[To do]:
In every row below, rename "screenshot" to "screen capture" wherever it occurs and leave all other text unchanged. Omit the pictures from your output.

========================================================================

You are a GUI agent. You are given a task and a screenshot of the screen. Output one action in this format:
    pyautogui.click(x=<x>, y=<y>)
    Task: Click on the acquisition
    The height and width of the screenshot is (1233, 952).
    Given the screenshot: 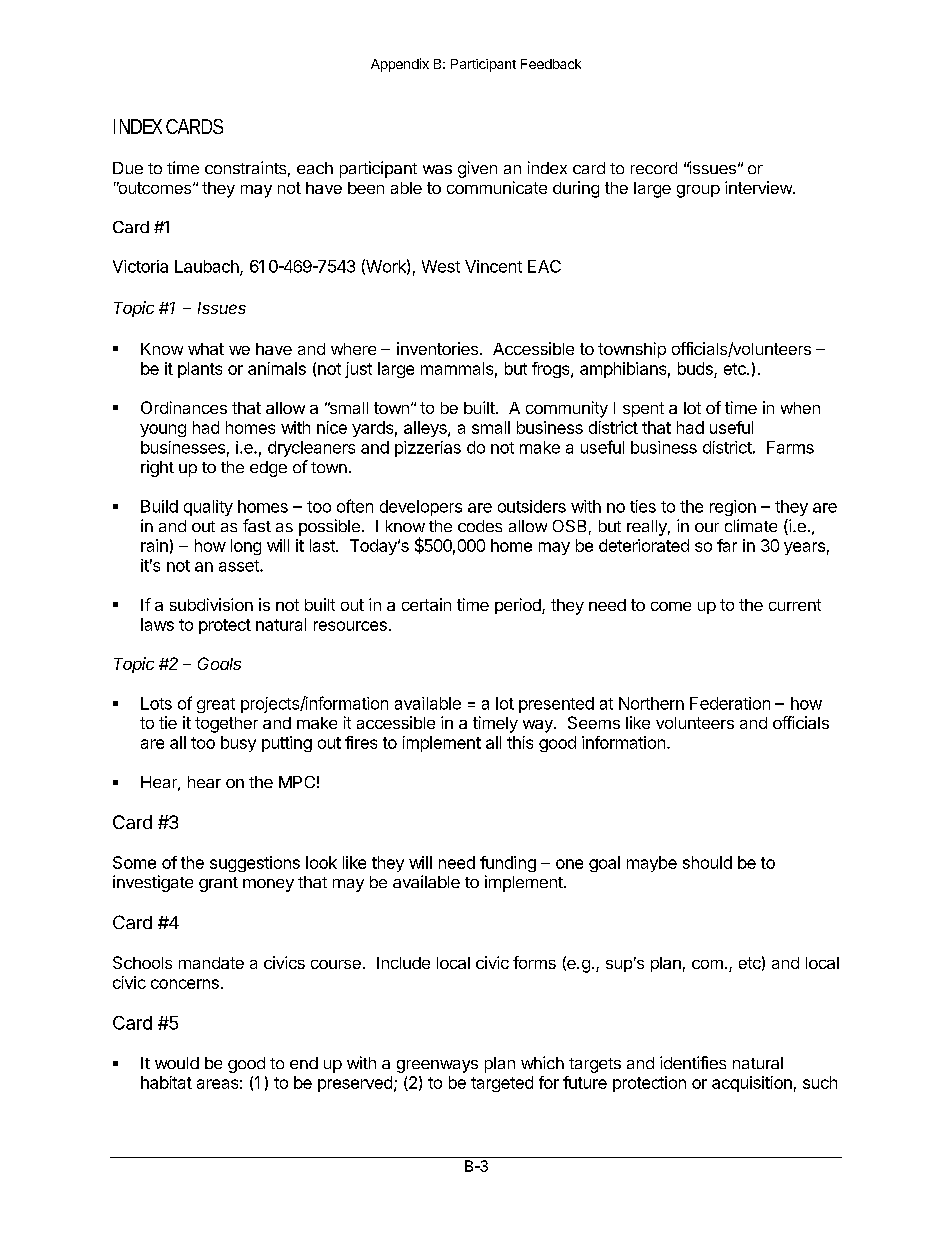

========================================================================

[Reply to the task]:
You are a GUI agent. You are given a task and a screen capture of the screen. Output one action in this format:
    pyautogui.click(x=<x>, y=<y>)
    Task: Click on the acquisition
    The height and width of the screen capture is (1233, 952).
    Given the screen capture: 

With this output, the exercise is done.